-- Start of Data records --

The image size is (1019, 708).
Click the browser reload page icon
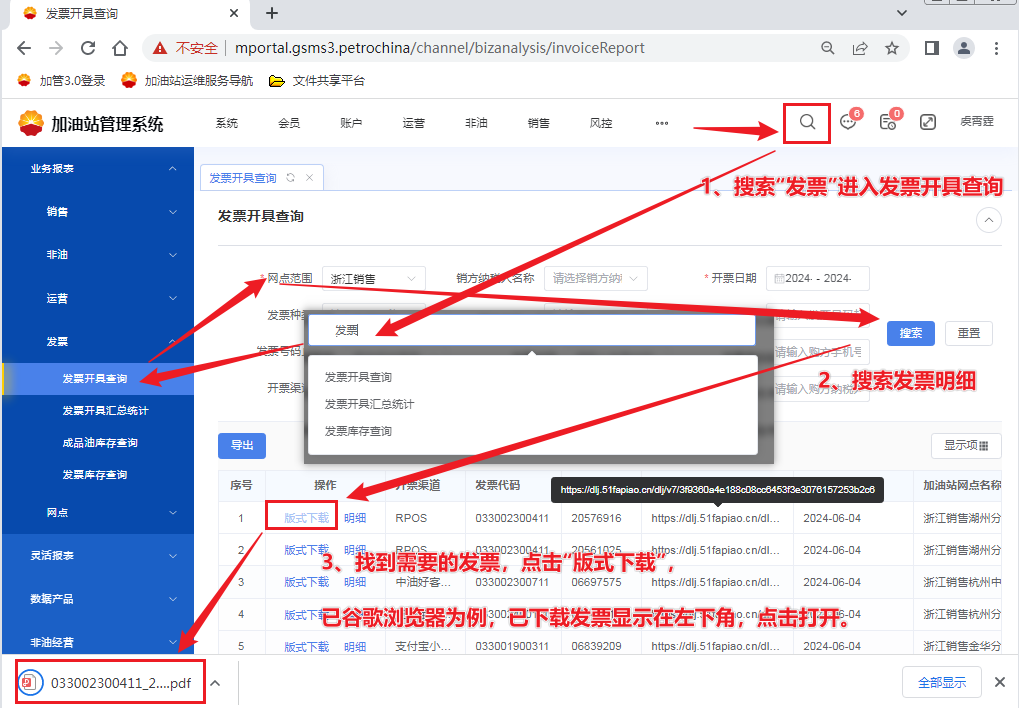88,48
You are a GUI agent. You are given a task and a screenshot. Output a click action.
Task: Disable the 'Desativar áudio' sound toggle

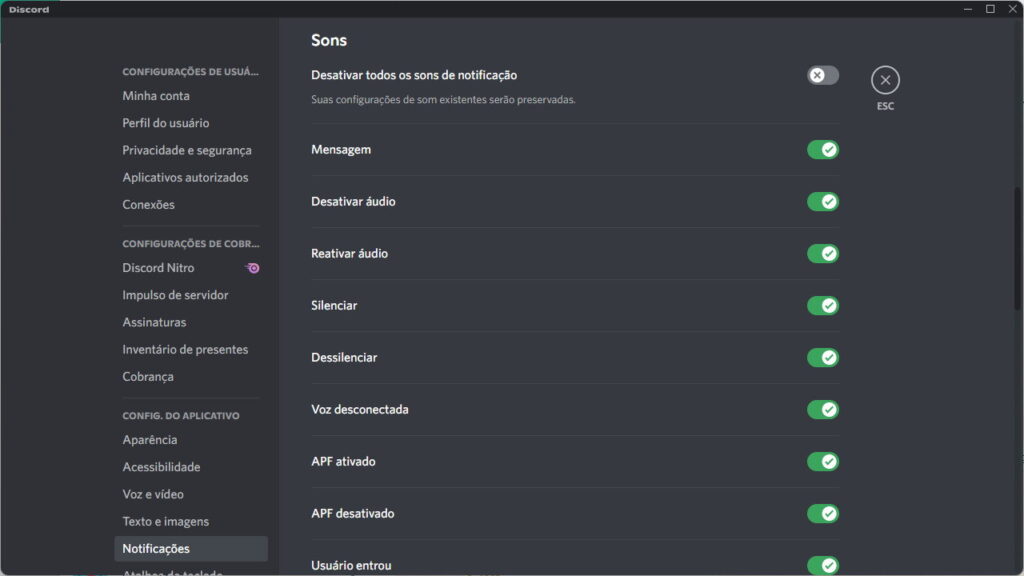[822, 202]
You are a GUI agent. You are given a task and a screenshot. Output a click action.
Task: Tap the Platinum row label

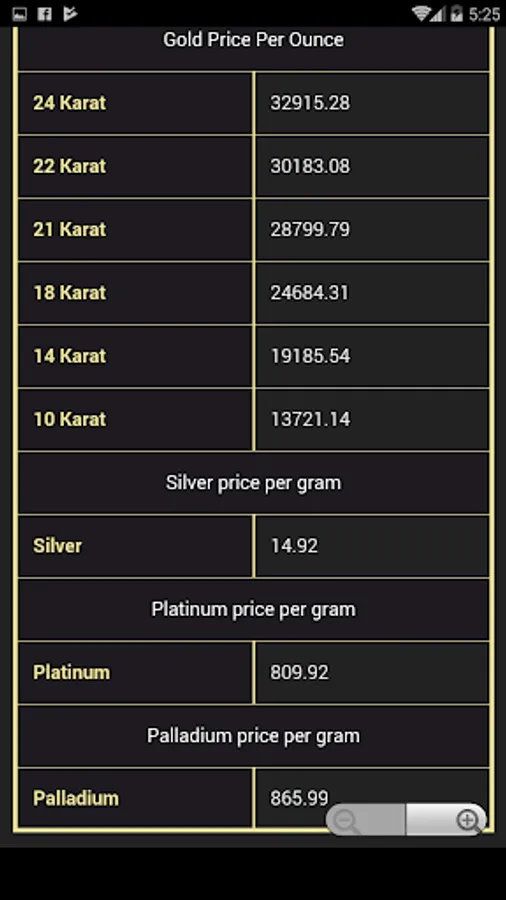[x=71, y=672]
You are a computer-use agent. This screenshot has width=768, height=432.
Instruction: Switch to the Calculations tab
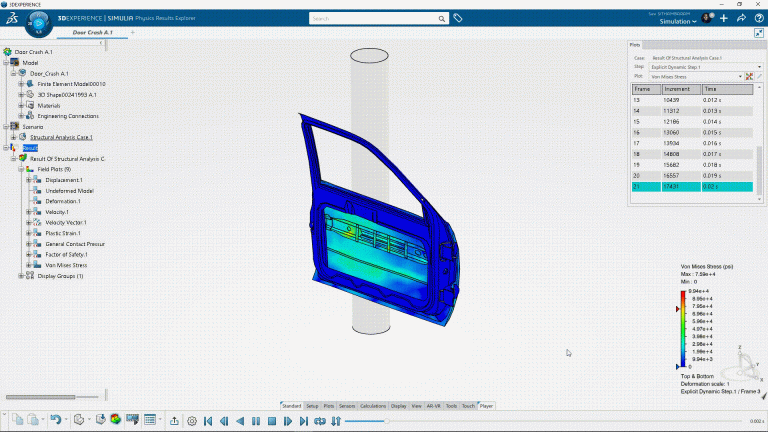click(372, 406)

-- End of Data records --
-- Start of Data records --

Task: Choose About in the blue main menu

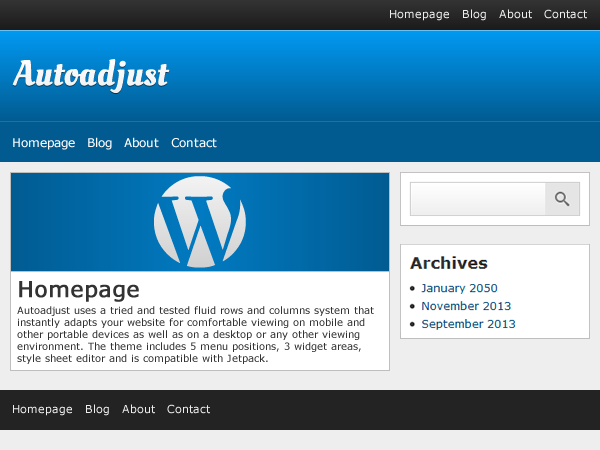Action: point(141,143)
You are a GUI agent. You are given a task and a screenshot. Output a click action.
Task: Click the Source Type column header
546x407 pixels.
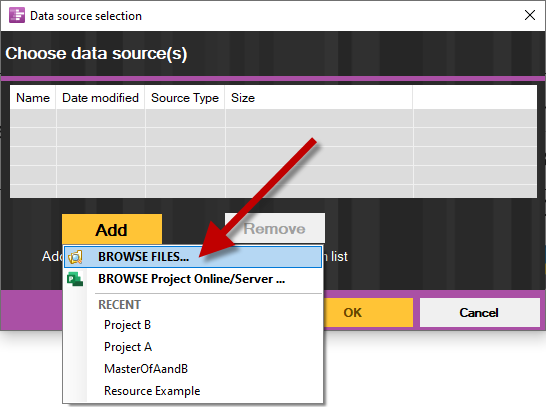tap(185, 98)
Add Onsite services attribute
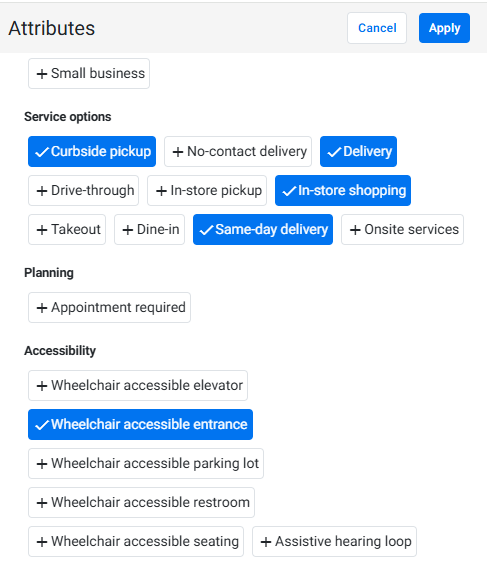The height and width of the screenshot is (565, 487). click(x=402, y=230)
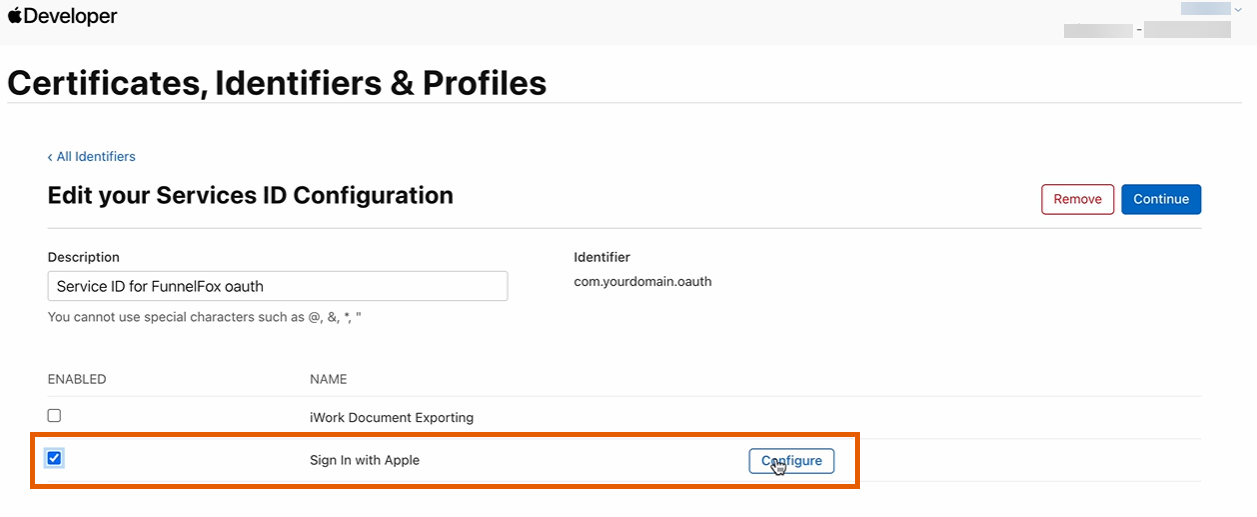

-- End of Data records --
-- Start of Data records --

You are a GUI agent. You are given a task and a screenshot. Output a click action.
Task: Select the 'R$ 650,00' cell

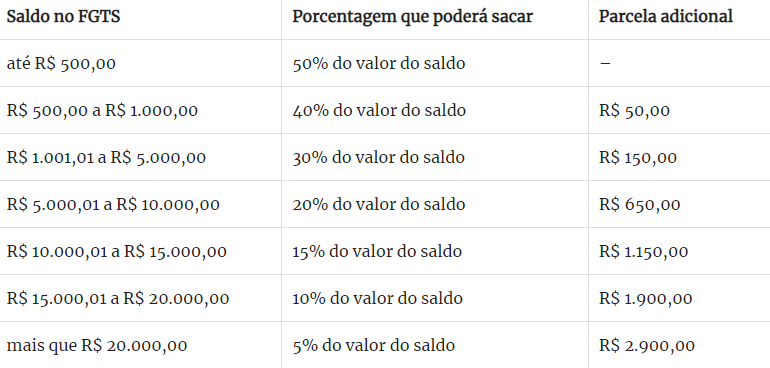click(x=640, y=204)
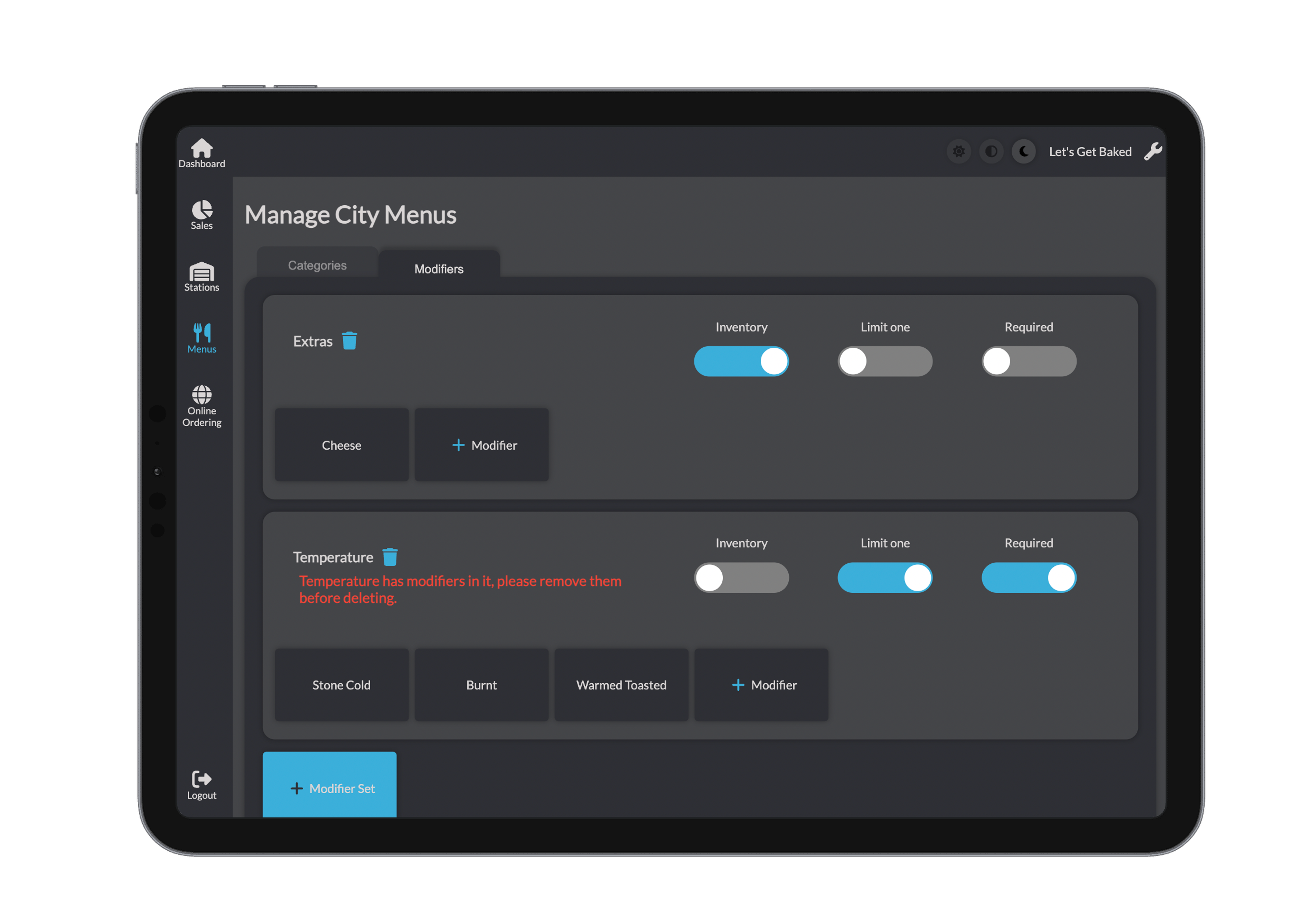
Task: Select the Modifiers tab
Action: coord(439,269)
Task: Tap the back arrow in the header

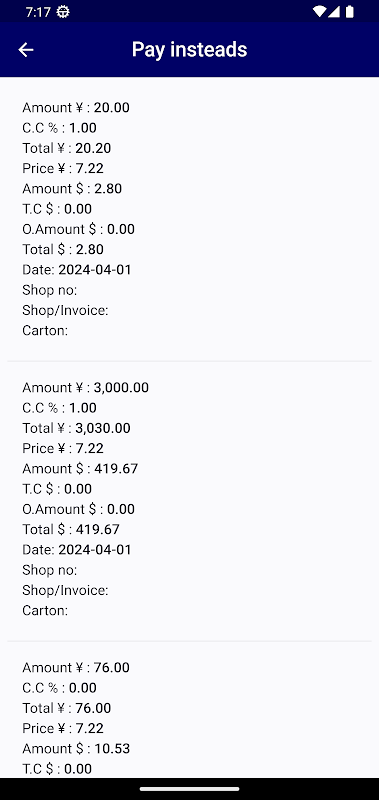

-- End of Data records --

**What the task requires:**
Please extract the part of the material that opens with the line containing "The image size is (1019, 708)." and closes with the line containing "click(372, 406)", including both of those lines, and repeat it word for word without the pictures.

**Result for this task:**
The image size is (1019, 708).
Click the browser reload page icon
88,48
You are a GUI agent. You are given a task and a screenshot. Output a click action.
Task: Disable the 'Desativar áudio' sound toggle

[822, 202]
You are a GUI agent. You are given a task and a screenshot. Output a click action.
Task: Tap the Platinum row label

[x=71, y=672]
You are a computer-use agent. This screenshot has width=768, height=432.
Instruction: Switch to the Calculations tab
click(372, 406)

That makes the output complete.